Also, there’s a dark-haired, femme-fatale-ish woman running around dropping little turdlets around the plot (she steals Batman’s computer-info-stealer, and then gives it back to him, because why not), but no, her presence isn’t explained either.

Phase two: I am confused at everything that is happening

Luthor is a criminal mastermind, I get that. And I know it’s canon that he superhates Superman, but I can’t for the life of me figure out why, in this movie, he’s out to get Superman, outside of a vague indignance that Superman is literally a god among men and he has an ideological problem with that. But okay, he puppet-masters Batman and Superman into fighting each other, though he doesn’t seem to have a dog in this fight (he hates Batman too, seeing as Batman stole all his kryptonite for the fight). Then, hallelujah, Batman and Superman throw down, and hey, howdy, this is pretty awesome, but then all of a sudden the fight stops. Why? Because it turns out Batman and Superman have the same mother (okay, their mothers share the same NAME, but it would have been way better if they shared the same mother), and for some reason Batman stops an inch short of turning Superman into a kryptonite shish kebab when he learns this. I mean, a moment ago I hated you and everything you stood for, but now I don’t, because we both have manpain?

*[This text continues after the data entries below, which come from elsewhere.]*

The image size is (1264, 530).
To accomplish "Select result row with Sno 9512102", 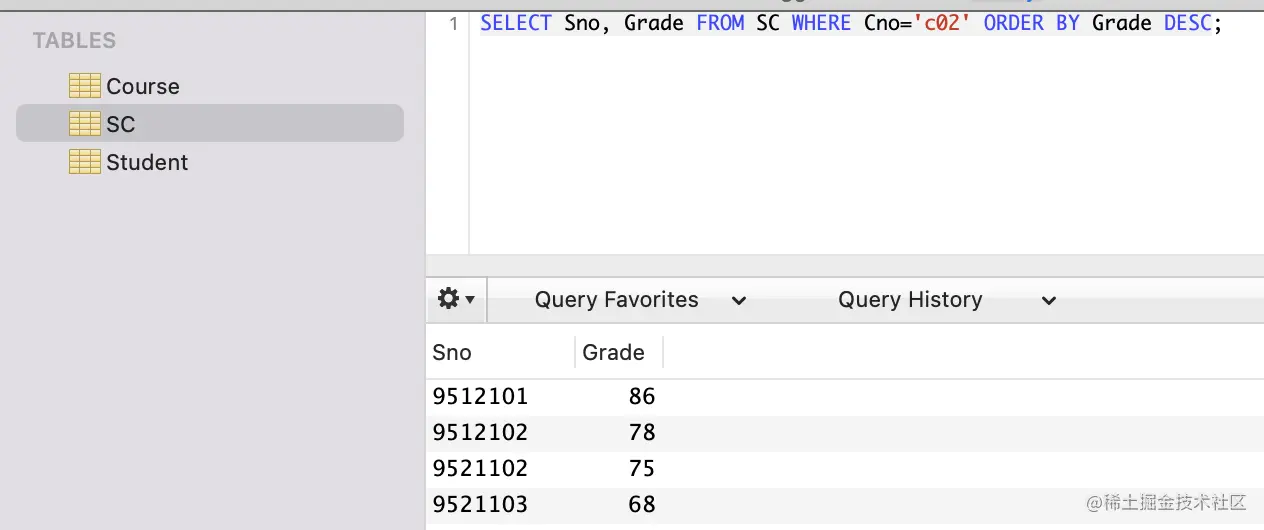I will [x=480, y=433].
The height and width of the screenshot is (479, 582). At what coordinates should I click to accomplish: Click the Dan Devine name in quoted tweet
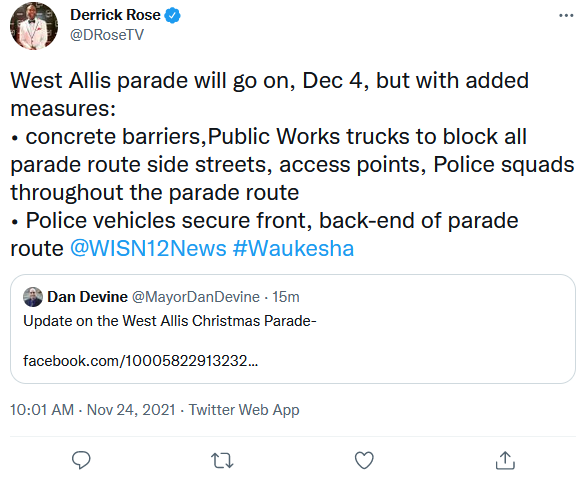88,297
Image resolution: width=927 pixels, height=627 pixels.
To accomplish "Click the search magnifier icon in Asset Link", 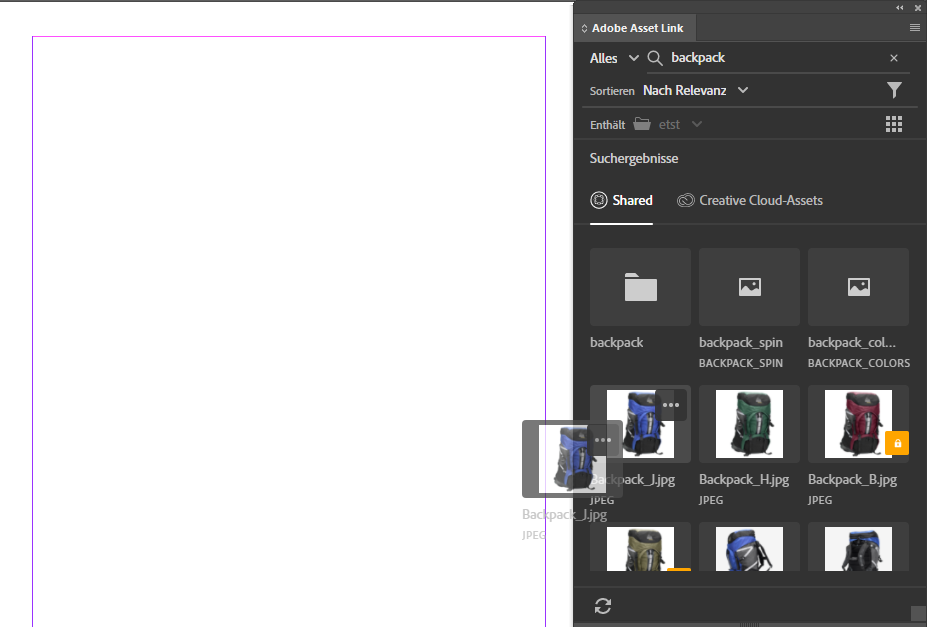I will pyautogui.click(x=655, y=57).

So the feud between these guys — the feud which serves, not incidentally, as the title of the film — lasts all of about twenty minutes in this 150-minute spaghetti-plate of a movie, and then they team up to take revenge on Luthor, because c’mon, good guys are good guys and bad guys are bad guys and there is NO OTHER WAY TO BE (just kidding, Marvel’s Civil War shows us a good way to have good guys fight each other which totally doesn’t suck). And it’s a good thing they did team up, because Luthor, realizing that his two nemeses have teamed up against him, spawns a terrifying demon (how he knew how to do this is another thing that the film won’t be bothering to explain, because fargo you for asking), which really looks like one of the orcs from Lord of the Rings, except that it can belch fire.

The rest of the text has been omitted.